E o que tem sido desenvolvido ali? No campus, já foi criado um chuveiro que trata a água usada, de uma forma que ela não é despejada pelo ralo e pode ser usada novamente para o banho. Outro é um equipamento que detecta as bactérias na água em 4 horas, um processo que pode levar quatro dias em um laboratório comum. Num outro projeto desenvolvido ali, um equipamento é capaz de misturar água doce e salgada e gerar energia. O projeto, em desenvolvimento há 10 anos, está em fase de testes no dique gigante de Afsluitdijk, que tem água doce de um lado e salgada de outro. Com o sucesso alcançado, o empreendedor que o desenvolveu agora procura recursos para montar uma usina de geração de energia elétrica utilizando essa tecnologia. O plano é ficar pronta em 2022, com capacidade de 1 megawatt.
O Water Campus tem ganhado projeção pelo mundo. Ali será testada uma tecnologia que deve ajudar a brasileira Cenibra, fabricante de celulose de eucalipto, a reduzir o consumo de água na fábrica em Belo Oriente, Minas Gerais, uma região afetada pelo acidente da Samarco em 2015. O equipamento permitirá que a empresa trate a água usada na produção, em vez de descartá-la. “O que a Cenibra consome de água daria para abastecer uma cidade de 1 milhão de pessoas”, diz o brasileiro Luewton Agostinho, professor na universidade holandesa NHL e um dos participantes do projeto.

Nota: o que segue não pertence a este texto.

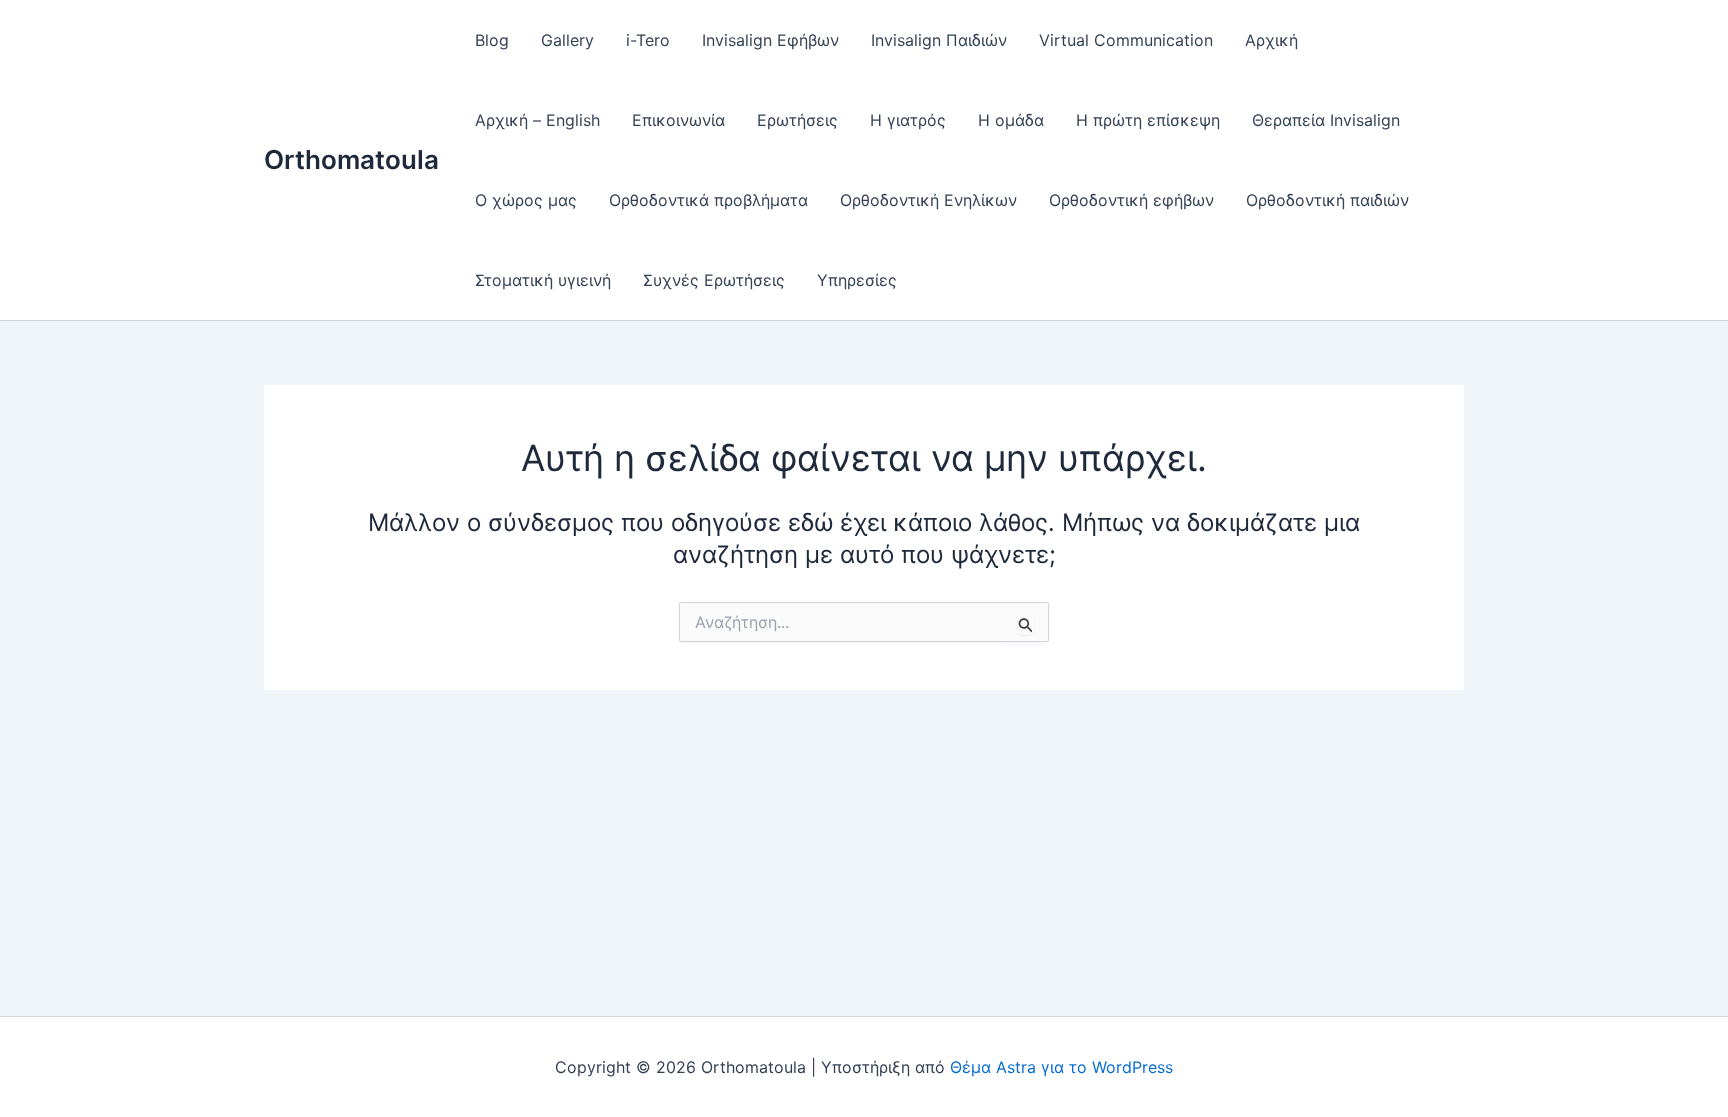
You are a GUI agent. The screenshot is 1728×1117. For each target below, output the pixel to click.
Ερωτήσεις (797, 120)
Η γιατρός (908, 120)
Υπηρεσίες (857, 280)
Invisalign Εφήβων (770, 40)
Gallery (567, 40)
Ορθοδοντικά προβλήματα (708, 200)
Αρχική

Não é à toa que a Holanda desenvolveu um polo de estudos nessa área. A preocupação com a água no país é histórica. Um terço de seu território está abaixo do nível do mar. Desde 1800, a Holanda começou a criar conselhos públicos, que no modelo atual são eleitos pela população a cada quatro anos e têm permissão para cobrar impostos e fazer as obras necessárias para abastecer, armazenar e tratar a água, bem como para manter a segurança contra enchentes e tempestades. No total, 98% das casas na Holanda estão ligadas à rede pública de saneamento (no Brasil, são 30%). Esses conselhos, que eram 1700 no século 19, hoje são 24. Em 2014, a Organização para a Cooperação e Desenvolvimento Econômico reconheceu a gestão do sistema de água do país como modelo para o mundo.
O investimento público do setor de água holandês é de cerca de 4 bilhões de euros ao ano. Na Holanda, a água é um tema prioritário e não compete no orçamento com outras rubricas. Os recursos são praticamente públicos para as obras e serviços, ou do governo federal ou da coleta de impostos dos conselhos. “O governo identifica o problema, e o setor privado e centros de pesquisa tentam encontrar a solução”, diz Jan Busstra, diretor de políticas internacionais para a água do ministério de Infraestrutura e Gestão de Água. Um modelo a ser observado pelo Brasil.